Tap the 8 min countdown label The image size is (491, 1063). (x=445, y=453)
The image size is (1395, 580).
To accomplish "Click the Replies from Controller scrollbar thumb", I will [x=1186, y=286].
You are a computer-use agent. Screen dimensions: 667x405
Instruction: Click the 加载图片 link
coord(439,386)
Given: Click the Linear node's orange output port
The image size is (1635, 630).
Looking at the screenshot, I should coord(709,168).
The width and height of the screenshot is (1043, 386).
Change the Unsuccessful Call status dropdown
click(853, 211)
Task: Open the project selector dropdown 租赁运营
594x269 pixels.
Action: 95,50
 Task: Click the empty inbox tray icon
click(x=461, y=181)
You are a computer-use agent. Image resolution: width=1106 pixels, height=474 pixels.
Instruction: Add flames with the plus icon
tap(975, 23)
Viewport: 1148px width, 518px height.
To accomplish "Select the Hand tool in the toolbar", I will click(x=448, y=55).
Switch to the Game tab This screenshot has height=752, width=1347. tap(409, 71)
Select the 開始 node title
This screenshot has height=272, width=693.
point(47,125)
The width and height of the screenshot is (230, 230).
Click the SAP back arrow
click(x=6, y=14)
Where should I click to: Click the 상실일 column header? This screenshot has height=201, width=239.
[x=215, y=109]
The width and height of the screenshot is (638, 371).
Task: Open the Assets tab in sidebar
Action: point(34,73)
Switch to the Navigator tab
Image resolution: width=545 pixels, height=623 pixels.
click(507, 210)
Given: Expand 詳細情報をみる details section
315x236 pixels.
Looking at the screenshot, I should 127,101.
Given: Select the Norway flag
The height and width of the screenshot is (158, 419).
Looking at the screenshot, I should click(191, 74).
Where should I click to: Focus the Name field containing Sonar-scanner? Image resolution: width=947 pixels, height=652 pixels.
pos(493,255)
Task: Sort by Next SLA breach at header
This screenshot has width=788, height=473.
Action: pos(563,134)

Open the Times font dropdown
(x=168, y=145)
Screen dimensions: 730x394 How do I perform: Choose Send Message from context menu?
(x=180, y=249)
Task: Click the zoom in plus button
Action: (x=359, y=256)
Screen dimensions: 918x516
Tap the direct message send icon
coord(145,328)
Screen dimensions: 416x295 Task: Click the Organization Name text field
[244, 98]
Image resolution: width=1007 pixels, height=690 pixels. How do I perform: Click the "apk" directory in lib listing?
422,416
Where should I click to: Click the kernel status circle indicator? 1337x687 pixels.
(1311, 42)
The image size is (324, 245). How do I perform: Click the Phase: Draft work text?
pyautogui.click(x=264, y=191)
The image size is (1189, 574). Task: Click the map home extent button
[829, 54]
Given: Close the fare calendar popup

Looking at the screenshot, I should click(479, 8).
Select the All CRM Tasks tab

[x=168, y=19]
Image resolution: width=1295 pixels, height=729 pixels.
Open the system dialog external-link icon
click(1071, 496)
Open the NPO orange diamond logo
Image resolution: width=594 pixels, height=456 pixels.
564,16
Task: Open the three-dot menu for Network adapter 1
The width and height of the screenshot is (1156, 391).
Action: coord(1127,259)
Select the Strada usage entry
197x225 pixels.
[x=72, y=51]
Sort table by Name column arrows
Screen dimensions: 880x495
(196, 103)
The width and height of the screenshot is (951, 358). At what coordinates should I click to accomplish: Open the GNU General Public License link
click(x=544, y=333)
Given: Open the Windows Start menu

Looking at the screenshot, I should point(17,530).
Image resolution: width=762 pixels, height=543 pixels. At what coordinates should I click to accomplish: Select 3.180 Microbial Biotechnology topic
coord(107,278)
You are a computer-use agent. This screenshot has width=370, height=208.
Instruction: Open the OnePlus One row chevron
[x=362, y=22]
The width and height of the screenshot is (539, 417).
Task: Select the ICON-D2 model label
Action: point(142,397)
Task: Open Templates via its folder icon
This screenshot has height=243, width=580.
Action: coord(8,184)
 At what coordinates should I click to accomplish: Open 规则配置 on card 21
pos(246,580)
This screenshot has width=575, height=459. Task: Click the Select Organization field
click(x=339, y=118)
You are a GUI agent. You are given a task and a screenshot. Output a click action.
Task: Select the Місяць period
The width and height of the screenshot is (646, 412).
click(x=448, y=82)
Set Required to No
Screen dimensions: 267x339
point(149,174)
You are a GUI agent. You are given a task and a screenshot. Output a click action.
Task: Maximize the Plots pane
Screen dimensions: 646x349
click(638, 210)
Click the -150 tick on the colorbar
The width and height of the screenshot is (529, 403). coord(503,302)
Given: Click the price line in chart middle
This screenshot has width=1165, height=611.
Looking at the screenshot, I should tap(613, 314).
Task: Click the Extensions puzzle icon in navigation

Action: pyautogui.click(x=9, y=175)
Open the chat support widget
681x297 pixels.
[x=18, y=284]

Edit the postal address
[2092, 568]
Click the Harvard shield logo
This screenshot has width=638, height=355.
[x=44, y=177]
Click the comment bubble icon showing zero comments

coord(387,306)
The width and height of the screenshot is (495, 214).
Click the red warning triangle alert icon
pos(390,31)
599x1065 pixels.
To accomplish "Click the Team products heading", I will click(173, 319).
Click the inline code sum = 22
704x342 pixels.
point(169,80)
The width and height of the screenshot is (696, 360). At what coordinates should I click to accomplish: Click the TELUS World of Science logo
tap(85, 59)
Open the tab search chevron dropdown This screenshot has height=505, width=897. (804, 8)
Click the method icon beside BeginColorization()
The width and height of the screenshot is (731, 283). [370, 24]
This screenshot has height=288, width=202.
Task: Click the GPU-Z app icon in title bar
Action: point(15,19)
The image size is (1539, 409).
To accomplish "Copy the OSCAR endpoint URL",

§

* _GOAL_
Rewrite all of the records above, replacing "Norway flag" with "Denmark flag" and leaving everything else unchanged.

* _EXPECTED ANSWER_
Tap the 8 min countdown label The image size is (491, 1063). (x=445, y=453)
The image size is (1395, 580).
To accomplish "Click the Replies from Controller scrollbar thumb", I will [x=1186, y=286].
You are a computer-use agent. Screen dimensions: 667x405
Instruction: Click the 加载图片 link
coord(439,386)
Given: Click the Linear node's orange output port
The image size is (1635, 630).
Looking at the screenshot, I should coord(709,168).
The width and height of the screenshot is (1043, 386).
Change the Unsuccessful Call status dropdown
click(853, 211)
Task: Open the project selector dropdown 租赁运营
594x269 pixels.
Action: 95,50
 Task: Click the empty inbox tray icon
click(x=461, y=181)
You are a computer-use agent. Image resolution: width=1106 pixels, height=474 pixels.
Instruction: Add flames with the plus icon
tap(975, 23)
Viewport: 1148px width, 518px height.
To accomplish "Select the Hand tool in the toolbar", I will click(x=448, y=55).
Switch to the Game tab This screenshot has height=752, width=1347. tap(409, 71)
Select the 開始 node title
This screenshot has height=272, width=693.
point(47,125)
The width and height of the screenshot is (230, 230).
Click the SAP back arrow
click(x=6, y=14)
Where should I click to: Click the 상실일 column header? This screenshot has height=201, width=239.
[x=215, y=109]
The width and height of the screenshot is (638, 371).
Task: Open the Assets tab in sidebar
Action: point(34,73)
Switch to the Navigator tab
Image resolution: width=545 pixels, height=623 pixels.
click(507, 210)
Given: Expand 詳細情報をみる details section
315x236 pixels.
Looking at the screenshot, I should 127,101.
Given: Select the Denmark flag
The height and width of the screenshot is (158, 419).
Looking at the screenshot, I should click(191, 74).
Where should I click to: Focus the Name field containing Sonar-scanner? Image resolution: width=947 pixels, height=652 pixels.
pos(493,255)
Task: Sort by Next SLA breach at header
This screenshot has width=788, height=473.
Action: pos(563,134)

Open the Times font dropdown
(x=168, y=145)
Screen dimensions: 730x394 How do I perform: Choose Send Message from context menu?
(x=180, y=249)
Task: Click the zoom in plus button
Action: (x=359, y=256)
Screen dimensions: 918x516
Tap the direct message send icon
coord(145,328)
Screen dimensions: 416x295 Task: Click the Organization Name text field
[244, 98]
Image resolution: width=1007 pixels, height=690 pixels. How do I perform: Click the "apk" directory in lib listing?
422,416
Where should I click to: Click the kernel status circle indicator? 1337x687 pixels.
(1311, 42)
The image size is (324, 245). How do I perform: Click the Phase: Draft work text?
pyautogui.click(x=264, y=191)
The image size is (1189, 574). Task: Click the map home extent button
[829, 54]
Given: Close the fare calendar popup

Looking at the screenshot, I should click(479, 8).
Select the All CRM Tasks tab

[x=168, y=19]
Image resolution: width=1295 pixels, height=729 pixels.
Open the system dialog external-link icon
click(1071, 496)
Open the NPO orange diamond logo
Image resolution: width=594 pixels, height=456 pixels.
564,16
Task: Open the three-dot menu for Network adapter 1
The width and height of the screenshot is (1156, 391).
Action: coord(1127,259)
Select the Strada usage entry
197x225 pixels.
[x=72, y=51]
Sort table by Name column arrows
Screen dimensions: 880x495
(196, 103)
The width and height of the screenshot is (951, 358). At what coordinates should I click to accomplish: Open the GNU General Public License link
click(x=544, y=333)
Given: Open the Windows Start menu

Looking at the screenshot, I should point(17,530).
Image resolution: width=762 pixels, height=543 pixels. At what coordinates should I click to accomplish: Select 3.180 Microbial Biotechnology topic
coord(107,278)
You are a computer-use agent. This screenshot has width=370, height=208.
Instruction: Open the OnePlus One row chevron
[x=362, y=22]
The width and height of the screenshot is (539, 417).
Task: Select the ICON-D2 model label
Action: point(142,397)
Task: Open Templates via its folder icon
This screenshot has height=243, width=580.
Action: coord(8,184)
 At what coordinates should I click to accomplish: Open 规则配置 on card 21
pos(246,580)
This screenshot has width=575, height=459. Task: Click the Select Organization field
click(x=339, y=118)
You are a GUI agent. You are given a task and a screenshot. Output a click action.
Task: Select the Місяць period
The width and height of the screenshot is (646, 412).
click(x=448, y=82)
Set Required to No
Screen dimensions: 267x339
point(149,174)
You are a GUI agent. You are given a task and a screenshot. Output a click action.
Task: Maximize the Plots pane
Screen dimensions: 646x349
click(638, 210)
Click the -150 tick on the colorbar
The width and height of the screenshot is (529, 403). coord(503,302)
Given: Click the price line in chart middle
This screenshot has width=1165, height=611.
Looking at the screenshot, I should tap(613, 314).
Task: Click the Extensions puzzle icon in navigation

Action: pyautogui.click(x=9, y=175)
Open the chat support widget
681x297 pixels.
[x=18, y=284]

Edit the postal address
[2092, 568]
Click the Harvard shield logo
This screenshot has width=638, height=355.
[x=44, y=177]
Click the comment bubble icon showing zero comments

coord(387,306)
The width and height of the screenshot is (495, 214).
Click the red warning triangle alert icon
pos(390,31)
599x1065 pixels.
To accomplish "Click the Team products heading", I will click(173, 319).
Click the inline code sum = 22
704x342 pixels.
point(169,80)
The width and height of the screenshot is (696, 360). At what coordinates should I click to accomplish: Click the TELUS World of Science logo
tap(85, 59)
Open the tab search chevron dropdown This screenshot has height=505, width=897. (804, 8)
Click the method icon beside BeginColorization()
The width and height of the screenshot is (731, 283). [370, 24]
This screenshot has height=288, width=202.
Task: Click the GPU-Z app icon in title bar
Action: point(15,19)
The image size is (1539, 409).
To accomplish "Copy the OSCAR endpoint URL",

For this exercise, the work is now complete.